Interview with Walt & Roy Disney
The twenties was a time of change for just about the entire population. You had women smoking in public, makeup, the Charleston, and dance marathons. It was during this time that radio became affordable and became the entertainment in the living room. People became involved in listening to the baseball games and the announcers talking about Babe Ruth. In the business side of things, credit or buying on time became popular. Business seemed to be growing quickly with no end in sight. The written word was being set aside by the film industry.
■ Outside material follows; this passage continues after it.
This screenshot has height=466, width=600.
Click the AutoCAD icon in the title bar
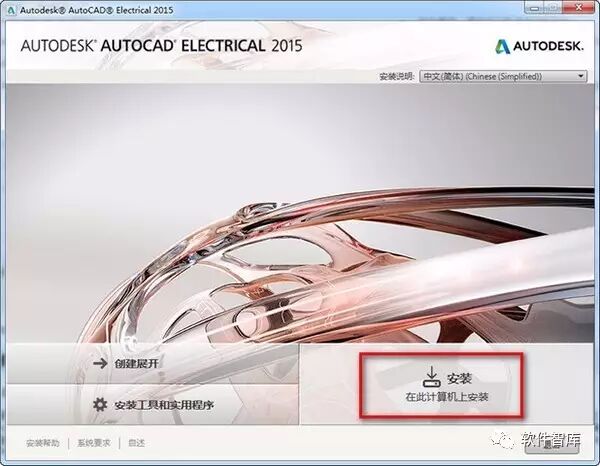click(x=11, y=10)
From silent films and slapstick comedies to the magic of animation, by the end of the decade over 100 million viewers attended movie houses each week, more than the number of weekly churchgoers (US History, 2013).
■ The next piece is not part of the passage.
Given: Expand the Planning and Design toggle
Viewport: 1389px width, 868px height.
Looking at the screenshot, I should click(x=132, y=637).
Walt Disney was an artist, animator, cartoonist and dreamer. From an early age Walt drew and painted pictures which he then went out and sold to his neighbors (Walt Disney Biography, 2013). Perhaps it was Walt Disney’s upbringing, perhaps not. But Walt Disney was cultivating a unique reality that families want to spend time in. It is a testament to the strength of his talents and dreams that it has prospered over his creations of Steamboat Willie and Silly Symphonies, after his distributor Margaret Winkler and her husband, Charles Mintz, had stolen the rights to Oswald, along with all of Disney’s animators, except for Ub Eert Iwerks (Walt Disney Biography, 2013). Who were the key players in Disney’s success?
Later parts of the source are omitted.